DNA newspaper, September 1, 2008

India’s
leadership deficit has never been more conspicuous. Internal security has come
under serious strain. External security is no better. Yet, the government seems
reluctant to shed its ostrich-like approach. Even the falling GDP growth rate
has not stirred the government into action.

            The prime
minister’s fixation on one issue — the Indo-US nuclear deal — is clearly
proving costly. What has been a legacy-building issue for him threatens to
saddle the country with a political albatross. The US realizes that Manmohan Singh,
having invested immense political capital in the deal, desperately wants a
successful outcome. A failed deal would represent a serious loss of face for
him, given the manner he has staked his reputation and government’s future on
this issue. For the US,
this means an opportunity to load the deal with more conditions.

            By playing
the good cop and acquiescing to some of its Western allies playing the bad cop
in the Nuclear Suppliers’ Group, the US has succeeded in driving home
the message that the NSG will not approve without conditions a waiver to its
rules. Such has been the message’s effect that India itself has moved the goalpost
— from a “clean and unconditional” NSG exemption to seeking just a “clean”
waiver. Put simply, New Delhi
will accept an NSG waiver if the built-in conditions are so couched that it can
publicly save face. A “clean” waiver would be one whose conditions are not
obtrusive.

            Some
conditions implicit in the earlier US draft — discussed at the August 21-22 NSG
meeting — could, however, become explicit. The earlier draft was cleverly worded, although in essence it conformed to the
Hyde Act. First, it sought to spread
a wide non-proliferation net around India by
demanding its compliance with the entire set of NSG rules. 
Apart from being allowed to
retain some nuclear facilities in the military realm, India was to be treated, for all
intents and purposes, as a non-nuclear-weapons state and thus subject to the non-proliferation
conditions applicable to such states — a provision also built into the Hyde
Act. This stipulation will remain in the waiver.

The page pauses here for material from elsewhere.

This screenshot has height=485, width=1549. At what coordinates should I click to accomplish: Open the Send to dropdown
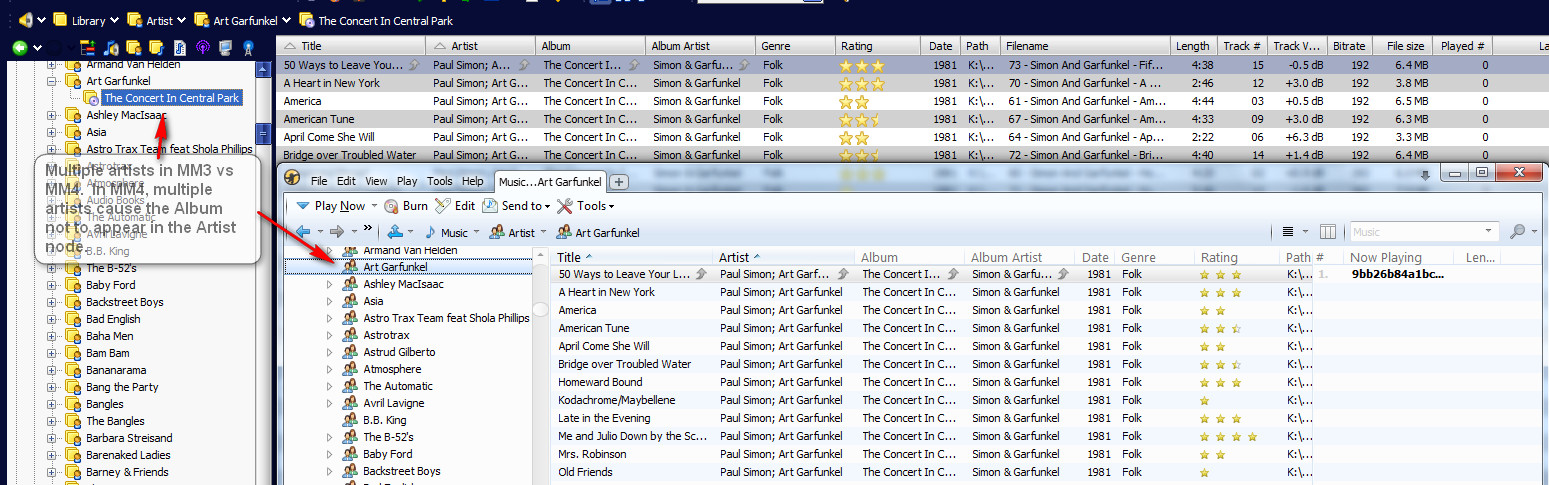click(x=517, y=206)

            Second, the earlier draft’s
implicit test ban on India
may now become more explicit. The rejected draft had first listed India’s
commitments, including to a test moratorium, and then recommended permitting
exports to “safeguarded” Indian nuclear facilities, “provided that the transfer
satisfies all other provisions” of Parts 1 and 2 of the NSG Guidelines. Given
that these guidelines relate to transfers to non-nuclear-weapons states, India was
being asked to abjure activities proscribed for non-nuclear-weapons states. But
now with several NSG members demanding a more-explicit prohibition, the choice
is to replicate the Hyde Act’s unambiguous Section 106 language or emulate the
semantic jugglery of the 123 Agreement.

Third, on the issue of prohibiting India’s
access
to
civil enrichment and reprocessing technologies, the choice before the NSG is no
different than on the test ban. The rejected draft incorporated an implicit
prohibition on such technology exports by stipulating that the transfers
satisfy
the various provisions of NSG Guidelines, which (in Part 2,
Section 4) carry a presumption of denial of reprocessing and enrichment
equipment and technology even under safeguards. While the Hyde Act incorporates
an explicit embargo, and even mandates that the US
“work with members of the NSG, individually and collectively, to further
restrict the transfers” of such technologies to India, the 123 Agreement’s
prohibition is tacit.

            Whatever the waiver’s final
shape, the blunt fact is that the various good-faith declarations made by India in the July 18, 2005, joint statement with
the US
are all being turned into binding, enforceable commitments multilaterally,
after having been explicitly incorporated into the Hyde Act and implicitly into
the 123 Agreement
. Today, India is being asked to unilaterally
adhere to the guidelines of a cartel that won’t admit it as a member
. If the NSG were to change its
guidelines in the future to impose new conditions — a spectre the rejected
draft raised, only to offer empty consultations with New Delhi on subsequent
amendments — India will find itself at the receiving end, after having invested
billions of dollars in imported, foreign fuel-dependent reactors.

            The reason the deal has
become very divisive in India
is because it has been politically mismanaged. By turning it into a partisan
issue domestically, New Delhi
has only weakened its leverage in negotiations. It is thus no surprise that the
deal has attracted newer conditions at every stage of its evolution. The NSG
process will be no exception. But rather than spin the NSG outcome as another
“victory” for India,
the wise course then would be to say thanks, but no thanks.